3 things that went wrong on the June 24 episode of SmackDown
Over the last few months, these episodes of WWE SmackDown have reached their low point in the heel Roman Reigns era. For a while, “The Tribal Chief’s” presence helped turn the Friday night show into the highlight of weekly WWE viewing. Now that he takes a more liberal approach to appearing on these shows, the star power and quality of these shows have done the same.
Reigns’ absence from these shows has exposed the pitfalls of relying on a handful of stars to carry the load. Now that a lot of these stars are either injured or too expensive to bring in on a weekly basis, WWE has to fill these shows with wrestlers who, while talented, haven’t been presented as credible stars.
At times, these wrestlers’ talent overcomes the bad booking, but other times, that is too much of an ask.

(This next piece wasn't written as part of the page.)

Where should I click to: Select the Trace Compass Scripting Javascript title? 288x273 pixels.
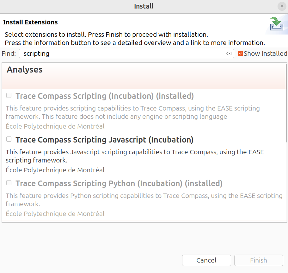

These are three things that went wrong on the June 24 episode of SmackDown.
Sheamus and Drew McIntyre have to co-exist to qualify for Money in the Bank
This week’s SmackDown felt like a creative response to any backlash WWE received for simply putting Drew McIntyre and Sheamus in the men’s Money in the Bank ladder match after both got disqualified in their qualifying match.

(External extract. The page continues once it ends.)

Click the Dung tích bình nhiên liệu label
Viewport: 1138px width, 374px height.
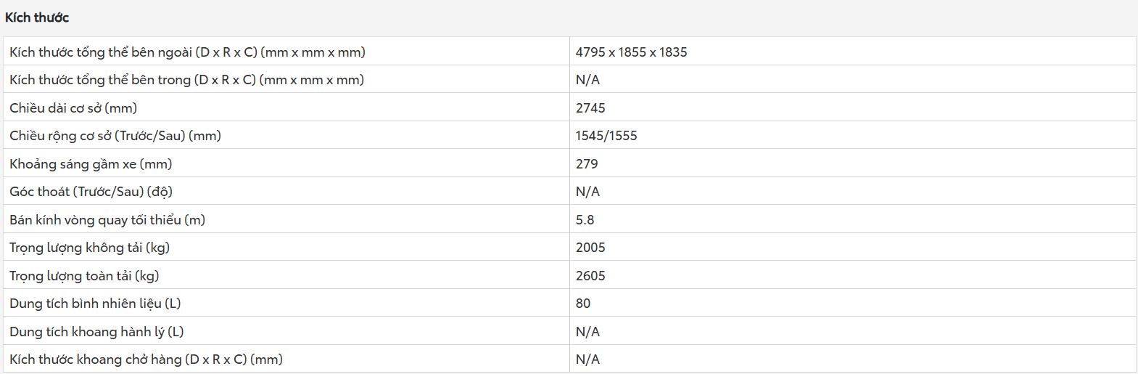95,304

As a “remedy”, WWE went to a pair of tired tropes by having the rivals attempt to co-exist against undisputed WWE Tag Team Champions The Usos in the main event. In an overbooked-but-good outing, Sheamus and McIntyre picked up the win to re-qualify for the ladder match.
While you could argue that it makes sense that Paul Heyman would manipulate Adam Pearce into putting McIntyre and Sheamus in a seemingly unwinnable situation, WWE’s history made it hard to buy into the idea of them losing. Furthermore, booking the tag champions to lose a non-title match cheapens their reign and the Street Profits’ pursuit of those titles.

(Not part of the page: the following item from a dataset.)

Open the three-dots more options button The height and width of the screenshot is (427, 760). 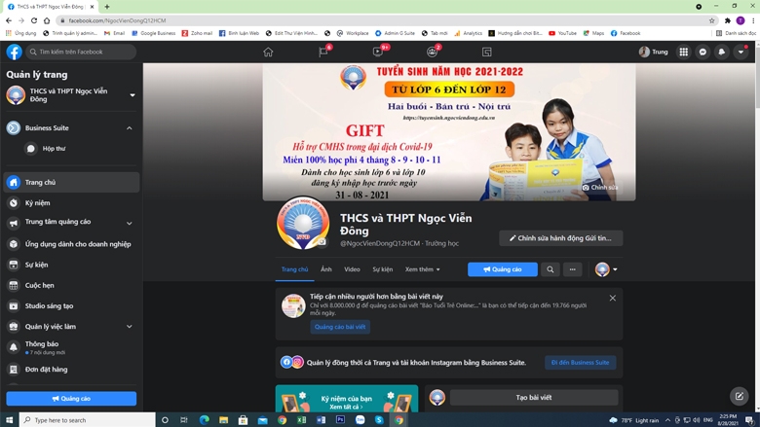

If WWE wanted Sheamus and McIntyre to respectively qualify, it could’ve scripted them to win separate matches, as this match showed.
Sonya Deville vs. Raquel Rodriguez and Lacey Evans
By now, you’d think that WWE would’ve learned that handicap matches where the heel is the outnumbered party work as well as an NFL offense with Nathan Peterman as the starting quarterback. That hasn’t stopped them from booking these matches, with the latest instance coming this week when Sonya Deville took on Raquel Rodriguez and Lacey Evans.
Under optimal circumstances, booking a heel to get heat on multiple adversaries by themself doesn’t resonate with the fans due to the inherent advantage the babyfaces have; if anything, it makes the babyfaces look bad for not immediately putting the heel away. Worse yet, it places the sympathy on the heel for having to navigate wrestling two (or more) opponents.
WWE tried to cover for this by framing the match as a consequence of Deville belittling Adam Pearce and having Shayna Baszler and Xia Li distract the babyfaces (which, again, made the faces look dim), but if you have to go to those lengths to generate heat, perhaps you should rethink the match altogether.
Natalya/Ronda Rousey segment
It’s telling that Natalya exhibited far more charisma while impersonating Ronda Rousey than the actual Ronda Rousey does whenever she cuts a promo. Nattie got some decent jabs in during this segment, but things went downhill when Rousey came out and, as a babyface, railed on Natalya for not having kids or choices that Natalya made with her body.
Every once in a while, Rousey’s narrow idea of feminism creeps up to the forefront in her promos (yet another reason why she shouldn’t be a babyface), but given the real-world events that played out before the show, it was especially unwelcome here.